I hadn't quite expected Cobe to start liking Bronwyn, either, but when it happened I wasn't shocked. Murphy's Law, right? Anything that can go wrong, will go wrong. I was kind of sad that you just left the guy hanging, actually, after Bronwyn was finally given permission to date Emery. Felt like a... loose end? I liked Cobe so I didn't want him to be left sad? I dunno. Something like that.

I think the reason I kept reading even though I had figured out most of the plot, was because I liked the characters. They were enjoyable, reminded me of a couple of people I know, I liked their dialogue. And I wanted to see what Bronwyn would do, when all the shit hit the fan. I was actually quite interested and intrigued up until the end of the 17th chapter, where she decided that something between herself and Emery just wasn't going to happen. Now THAT's not something you see every day. It would be interesting, I thought, if things stayed that way. What a nice change of pace, if Amber stubbornly held out for years and years and years.

She didn't, obviously, and personally I found the ending anticlimactic and not at all satisfying. It wasn't that Amber gave in (that followed her character quite well, actually), it was more... it felt rushed, I guess. It felt like you were breathing the biggest sigh of relief to finally finish this story, and to just hurry up and crank out this chapter so you can move on with your metaphorical writing life.

————————

WHAT YOU HAVE TO DO -> Can you write out the whole reader's review of the story above, word for word?

SUPPLIED INFORMATION ->
————————

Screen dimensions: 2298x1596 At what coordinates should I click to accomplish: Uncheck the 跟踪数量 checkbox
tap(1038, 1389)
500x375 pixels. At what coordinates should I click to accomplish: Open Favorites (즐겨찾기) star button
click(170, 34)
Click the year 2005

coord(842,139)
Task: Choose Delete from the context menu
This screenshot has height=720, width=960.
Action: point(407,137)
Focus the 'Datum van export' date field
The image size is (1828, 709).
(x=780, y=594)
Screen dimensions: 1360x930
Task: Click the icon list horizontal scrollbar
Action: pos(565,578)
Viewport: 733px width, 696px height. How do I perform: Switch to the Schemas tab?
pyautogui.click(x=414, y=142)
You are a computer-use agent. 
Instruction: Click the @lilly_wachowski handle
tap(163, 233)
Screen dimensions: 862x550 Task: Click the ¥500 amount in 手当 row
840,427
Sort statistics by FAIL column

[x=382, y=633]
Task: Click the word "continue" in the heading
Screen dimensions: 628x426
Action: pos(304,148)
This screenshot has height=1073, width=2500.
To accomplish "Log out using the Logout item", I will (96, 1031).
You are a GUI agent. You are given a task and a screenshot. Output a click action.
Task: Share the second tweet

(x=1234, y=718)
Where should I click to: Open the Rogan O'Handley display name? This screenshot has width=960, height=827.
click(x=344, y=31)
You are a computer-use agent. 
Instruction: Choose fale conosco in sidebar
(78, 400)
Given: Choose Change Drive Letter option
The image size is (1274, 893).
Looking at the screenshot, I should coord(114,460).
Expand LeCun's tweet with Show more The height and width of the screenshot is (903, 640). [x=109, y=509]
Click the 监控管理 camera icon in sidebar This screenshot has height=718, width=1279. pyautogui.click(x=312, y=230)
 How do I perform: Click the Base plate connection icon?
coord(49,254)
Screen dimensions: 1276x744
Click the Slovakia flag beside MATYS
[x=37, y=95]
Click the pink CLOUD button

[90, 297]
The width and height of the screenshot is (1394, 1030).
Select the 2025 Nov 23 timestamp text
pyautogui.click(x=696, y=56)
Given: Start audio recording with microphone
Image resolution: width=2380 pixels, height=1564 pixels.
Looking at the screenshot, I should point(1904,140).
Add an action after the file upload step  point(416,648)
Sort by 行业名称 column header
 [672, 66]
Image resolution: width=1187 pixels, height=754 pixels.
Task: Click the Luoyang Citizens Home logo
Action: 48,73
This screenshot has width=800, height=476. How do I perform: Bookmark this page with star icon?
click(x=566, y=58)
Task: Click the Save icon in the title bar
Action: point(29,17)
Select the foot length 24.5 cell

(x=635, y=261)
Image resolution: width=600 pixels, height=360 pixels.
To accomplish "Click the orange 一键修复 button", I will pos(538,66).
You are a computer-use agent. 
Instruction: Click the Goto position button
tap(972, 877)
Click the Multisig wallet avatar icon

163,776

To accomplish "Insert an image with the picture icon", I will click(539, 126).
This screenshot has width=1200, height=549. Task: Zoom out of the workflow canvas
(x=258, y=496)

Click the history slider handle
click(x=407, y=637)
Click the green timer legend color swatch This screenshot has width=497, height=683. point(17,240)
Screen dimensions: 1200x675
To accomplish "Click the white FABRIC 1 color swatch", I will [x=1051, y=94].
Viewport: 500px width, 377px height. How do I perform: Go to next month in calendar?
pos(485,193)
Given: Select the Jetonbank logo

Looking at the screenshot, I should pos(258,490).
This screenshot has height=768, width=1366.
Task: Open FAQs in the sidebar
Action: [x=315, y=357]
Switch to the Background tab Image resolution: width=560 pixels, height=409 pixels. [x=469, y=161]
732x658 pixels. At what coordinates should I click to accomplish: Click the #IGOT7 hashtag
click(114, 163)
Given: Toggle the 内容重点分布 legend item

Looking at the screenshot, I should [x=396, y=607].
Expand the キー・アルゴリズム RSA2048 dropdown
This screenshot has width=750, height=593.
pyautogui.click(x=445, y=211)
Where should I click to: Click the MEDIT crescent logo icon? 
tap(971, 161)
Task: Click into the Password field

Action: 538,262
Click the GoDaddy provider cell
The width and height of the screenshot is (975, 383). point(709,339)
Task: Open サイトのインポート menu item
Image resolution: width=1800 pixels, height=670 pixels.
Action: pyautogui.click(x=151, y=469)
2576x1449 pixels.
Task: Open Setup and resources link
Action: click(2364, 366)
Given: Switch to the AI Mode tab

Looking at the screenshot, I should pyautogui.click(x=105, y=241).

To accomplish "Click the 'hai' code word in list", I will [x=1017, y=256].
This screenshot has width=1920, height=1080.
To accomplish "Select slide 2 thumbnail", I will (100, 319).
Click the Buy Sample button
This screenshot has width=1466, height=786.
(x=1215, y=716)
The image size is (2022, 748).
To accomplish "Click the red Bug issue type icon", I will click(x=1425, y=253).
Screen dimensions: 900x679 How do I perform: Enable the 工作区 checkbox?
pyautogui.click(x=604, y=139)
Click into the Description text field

————————

THE REPLY ->
I hadn't quite expected Cobe to start liking Bronwyn, either, but when it happened I wasn't shocked. Murphy's Law, right? Anything that can go wrong, will go wrong. I was kind of sad that you just left the guy hanging, actually, after Bronwyn was finally given permission to date Emery. Felt like a... loose end? I liked Cobe so I didn't want him to be left sad? I dunno. Something like that.

I think the reason I kept reading even though I had figured out most of the plot, was because I liked the characters. They were enjoyable, reminded me of a couple of people I know, I liked their dialogue. And I wanted to see what Bronwyn would do, when all the shit hit the fan. I was actually quite interested and intrigued up until the end of the 17th chapter, where she decided that something between herself and Emery just wasn't going to happen. Now THAT's not something you see every day. It would be interesting, I thought, if things stayed that way. What a nice change of pace, if Amber stubbornly held out for years and years and years.

She didn't, obviously, and personally I found the ending anticlimactic and not at all satisfying. It wasn't that Amber gave in (that followed her character quite well, actually), it was more... it felt rushed, I guess. It felt like you were breathing the biggest sigh of relief to finally finish this story, and to just hurry up and crank out this chapter so you can move on with your metaphorical writing life.